Throw in a Bash Script
Now that we have our base command, we can create another script to loop through and start these processes. I used a separate virtual machine, outside of the cluster, and with HaProxy installed. FYI, lower these numbers quite a bit if you don't have a solid VM. I was using n2-standard-32.
Below is the simple script I used that loops through starting the workload 500 times.
#!/usr/bin/env bash
for i in {1..500}
do
nohup cockroach workload run tpcc --db database_$i --duration=60m --conns=1 --display-every=1m 'postgres://root@localhost:26257?sslmode=disable' > results/$i.txt 2>&1 &
done
The code at the end throws the output of each workload into it's own file inside a /results
folder.
For my actual tests, I leveraged the following syntax so I wasn't always selecting just the first 500. (I realize there's a semi decent chance for dupes with this logic)
nohup cockroach workload run tpcc --db database_$(( ( RANDOM % 20000 ) + 1 )) --conns=1
Results
Below are the results for workloads of sizes 500, 750, and 1000. Each ran for 1 hour.
Workloads | CPU Usage | QPS | P99 Latency | Tpcc Efc (avg) |
---|---|---|---|---|
500 | ~25-50% | ~1,800/s | ~50ms | 97% |
750 | ~25-50% | ~2,200/s | ~58ms | 97% |
1000 | ~45-60% | ~3,300/s | ~70ms (w/ spikes) | 97% |
Conclusion and Next Steps
Overall I thought CockroachDB handled these tests well while maintaining a tpcc efc percentage of 97% throughout all tests.
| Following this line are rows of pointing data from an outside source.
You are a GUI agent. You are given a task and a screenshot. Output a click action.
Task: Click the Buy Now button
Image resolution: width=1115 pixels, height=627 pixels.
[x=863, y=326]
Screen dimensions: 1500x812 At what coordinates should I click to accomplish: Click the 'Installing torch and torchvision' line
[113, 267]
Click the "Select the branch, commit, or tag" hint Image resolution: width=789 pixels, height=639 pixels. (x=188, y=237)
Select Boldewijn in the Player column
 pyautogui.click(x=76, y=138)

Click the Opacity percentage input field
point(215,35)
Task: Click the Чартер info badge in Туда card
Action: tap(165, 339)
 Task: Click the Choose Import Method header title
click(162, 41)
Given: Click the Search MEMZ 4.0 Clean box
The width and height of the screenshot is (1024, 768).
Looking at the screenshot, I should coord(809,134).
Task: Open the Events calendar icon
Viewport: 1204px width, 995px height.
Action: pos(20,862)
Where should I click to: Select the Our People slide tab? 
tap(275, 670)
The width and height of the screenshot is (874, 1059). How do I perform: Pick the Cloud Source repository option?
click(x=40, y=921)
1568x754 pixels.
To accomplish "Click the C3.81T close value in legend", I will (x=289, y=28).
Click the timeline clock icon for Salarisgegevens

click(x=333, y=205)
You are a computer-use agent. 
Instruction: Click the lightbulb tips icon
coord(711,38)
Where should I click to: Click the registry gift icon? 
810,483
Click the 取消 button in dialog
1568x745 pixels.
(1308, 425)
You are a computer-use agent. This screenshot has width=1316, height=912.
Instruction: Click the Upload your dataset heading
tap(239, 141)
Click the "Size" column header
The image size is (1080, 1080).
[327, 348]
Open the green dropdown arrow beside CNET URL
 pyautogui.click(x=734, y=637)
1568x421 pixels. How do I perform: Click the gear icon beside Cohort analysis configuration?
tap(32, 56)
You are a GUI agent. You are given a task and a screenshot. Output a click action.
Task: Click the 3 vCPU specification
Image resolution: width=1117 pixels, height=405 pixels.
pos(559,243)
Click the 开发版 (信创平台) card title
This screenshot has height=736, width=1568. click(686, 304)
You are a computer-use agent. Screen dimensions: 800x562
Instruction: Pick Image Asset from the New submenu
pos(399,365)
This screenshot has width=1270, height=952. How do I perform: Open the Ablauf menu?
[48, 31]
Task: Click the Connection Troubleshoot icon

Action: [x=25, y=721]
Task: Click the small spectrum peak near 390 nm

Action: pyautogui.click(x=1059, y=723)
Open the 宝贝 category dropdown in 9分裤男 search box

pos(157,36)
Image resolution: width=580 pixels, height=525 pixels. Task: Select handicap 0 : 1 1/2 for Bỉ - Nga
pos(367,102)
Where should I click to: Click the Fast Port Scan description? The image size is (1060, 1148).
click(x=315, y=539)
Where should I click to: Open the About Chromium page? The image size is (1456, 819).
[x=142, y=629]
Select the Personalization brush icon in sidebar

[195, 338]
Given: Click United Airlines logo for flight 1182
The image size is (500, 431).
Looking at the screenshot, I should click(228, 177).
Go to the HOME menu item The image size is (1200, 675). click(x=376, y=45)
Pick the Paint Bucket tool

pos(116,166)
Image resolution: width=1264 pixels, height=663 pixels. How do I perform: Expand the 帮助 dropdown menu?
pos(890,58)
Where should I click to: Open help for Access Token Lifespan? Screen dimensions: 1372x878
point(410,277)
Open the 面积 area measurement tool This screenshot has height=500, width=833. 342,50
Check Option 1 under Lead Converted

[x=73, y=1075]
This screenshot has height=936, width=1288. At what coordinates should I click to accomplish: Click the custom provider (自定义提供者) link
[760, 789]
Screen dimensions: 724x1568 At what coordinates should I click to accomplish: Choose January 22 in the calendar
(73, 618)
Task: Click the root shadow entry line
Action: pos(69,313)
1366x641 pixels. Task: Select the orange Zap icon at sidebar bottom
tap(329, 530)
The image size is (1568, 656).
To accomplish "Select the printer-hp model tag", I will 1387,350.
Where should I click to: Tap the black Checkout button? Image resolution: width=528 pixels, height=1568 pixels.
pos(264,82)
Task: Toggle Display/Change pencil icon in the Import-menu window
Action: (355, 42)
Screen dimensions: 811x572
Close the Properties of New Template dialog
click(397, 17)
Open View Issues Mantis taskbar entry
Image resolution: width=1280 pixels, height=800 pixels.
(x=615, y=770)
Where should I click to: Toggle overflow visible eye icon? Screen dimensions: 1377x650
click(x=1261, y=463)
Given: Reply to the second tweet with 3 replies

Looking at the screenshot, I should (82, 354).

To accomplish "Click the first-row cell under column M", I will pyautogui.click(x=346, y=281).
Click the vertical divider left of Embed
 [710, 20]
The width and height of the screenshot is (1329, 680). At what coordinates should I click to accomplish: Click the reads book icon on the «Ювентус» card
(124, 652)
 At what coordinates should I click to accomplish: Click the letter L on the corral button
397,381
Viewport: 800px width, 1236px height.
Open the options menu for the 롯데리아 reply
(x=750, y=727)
Mileage will vary depending on number of nodes and vCPU, but this could be a viable option if the current solution today is creating a physical database per tenant.
There's a few things I'd expand on when testing out this model more:
- Impact and speed of making a schema change across each database
- Implementing role based access to each database
- QPS against a non tpcc workload
- Even more tables! Although not mentioned in the blog, I did test 200k vs 300k and saw no differences in performance.